▶ _EXERCISE INPUTS_:

══════════

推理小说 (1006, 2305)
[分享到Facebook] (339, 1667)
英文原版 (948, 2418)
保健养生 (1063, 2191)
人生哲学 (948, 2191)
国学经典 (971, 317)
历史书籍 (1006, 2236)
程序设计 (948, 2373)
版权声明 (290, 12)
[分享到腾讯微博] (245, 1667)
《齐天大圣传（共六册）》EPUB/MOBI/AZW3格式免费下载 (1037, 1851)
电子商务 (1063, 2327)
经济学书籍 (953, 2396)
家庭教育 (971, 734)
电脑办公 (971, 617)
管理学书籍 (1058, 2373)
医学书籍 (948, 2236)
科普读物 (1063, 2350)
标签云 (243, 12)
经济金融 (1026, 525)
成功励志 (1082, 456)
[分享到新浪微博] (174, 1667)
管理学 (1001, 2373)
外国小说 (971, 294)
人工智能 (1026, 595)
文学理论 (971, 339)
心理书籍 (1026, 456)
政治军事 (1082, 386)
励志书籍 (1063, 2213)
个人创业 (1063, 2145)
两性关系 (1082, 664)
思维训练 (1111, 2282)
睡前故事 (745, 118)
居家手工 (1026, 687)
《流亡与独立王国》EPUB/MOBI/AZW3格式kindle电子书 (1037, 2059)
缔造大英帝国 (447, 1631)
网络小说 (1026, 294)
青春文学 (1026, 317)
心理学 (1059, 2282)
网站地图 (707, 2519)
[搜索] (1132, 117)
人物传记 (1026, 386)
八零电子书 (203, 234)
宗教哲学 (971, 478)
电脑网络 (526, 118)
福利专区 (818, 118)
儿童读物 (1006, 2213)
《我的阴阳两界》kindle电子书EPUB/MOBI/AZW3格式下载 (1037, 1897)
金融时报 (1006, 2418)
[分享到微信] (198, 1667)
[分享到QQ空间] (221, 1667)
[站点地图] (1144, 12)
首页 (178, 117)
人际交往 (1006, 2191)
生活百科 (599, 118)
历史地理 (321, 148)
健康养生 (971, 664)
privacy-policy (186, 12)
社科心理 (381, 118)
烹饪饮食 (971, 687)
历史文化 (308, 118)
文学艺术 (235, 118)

══════════

▶ _WHAT IS BEING ASKED_:
The line containing "人生哲学 (948, 2191)" and each line after it through the end of the listing above must be printed exactly, with nothing added.

▶ _WORKED SOLUTION_:
人生哲学 (948, 2191)
国学经典 (971, 317)
历史书籍 (1006, 2236)
程序设计 (948, 2373)
版权声明 (290, 12)
[分享到腾讯微博] (245, 1667)
《齐天大圣传（共六册）》EPUB/MOBI/AZW3格式免费下载 (1037, 1851)
电子商务 (1063, 2327)
经济学书籍 (953, 2396)
家庭教育 (971, 734)
电脑办公 (971, 617)
管理学书籍 (1058, 2373)
医学书籍 (948, 2236)
科普读物 (1063, 2350)
标签云 (243, 12)
经济金融 (1026, 525)
成功励志 (1082, 456)
[分享到新浪微博] (174, 1667)
管理学 (1001, 2373)
外国小说 (971, 294)
人工智能 (1026, 595)
文学理论 (971, 339)
心理书籍 (1026, 456)
政治军事 (1082, 386)
励志书籍 (1063, 2213)
个人创业 (1063, 2145)
两性关系 (1082, 664)
思维训练 (1111, 2282)
睡前故事 (745, 118)
居家手工 (1026, 687)
《流亡与独立王国》EPUB/MOBI/AZW3格式kindle电子书 (1037, 2059)
缔造大英帝国 (447, 1631)
网络小说 (1026, 294)
青春文学 (1026, 317)
心理学 (1059, 2282)
网站地图 (707, 2519)
[搜索] (1132, 117)
人物传记 (1026, 386)
八零电子书 (203, 234)
宗教哲学 (971, 478)
电脑网络 (526, 118)
福利专区 (818, 118)
儿童读物 (1006, 2213)
《我的阴阳两界》kindle电子书EPUB/MOBI/AZW3格式下载 (1037, 1897)
金融时报 (1006, 2418)
[分享到微信] (198, 1667)
[分享到QQ空间] (221, 1667)
[站点地图] (1144, 12)
首页 (178, 117)
人际交往 (1006, 2191)
生活百科 (599, 118)
历史地理 (321, 148)
健康养生 (971, 664)
privacy-policy (186, 12)
社科心理 (381, 118)
烹饪饮食 (971, 687)
历史文化 (308, 118)
文学艺术 (235, 118)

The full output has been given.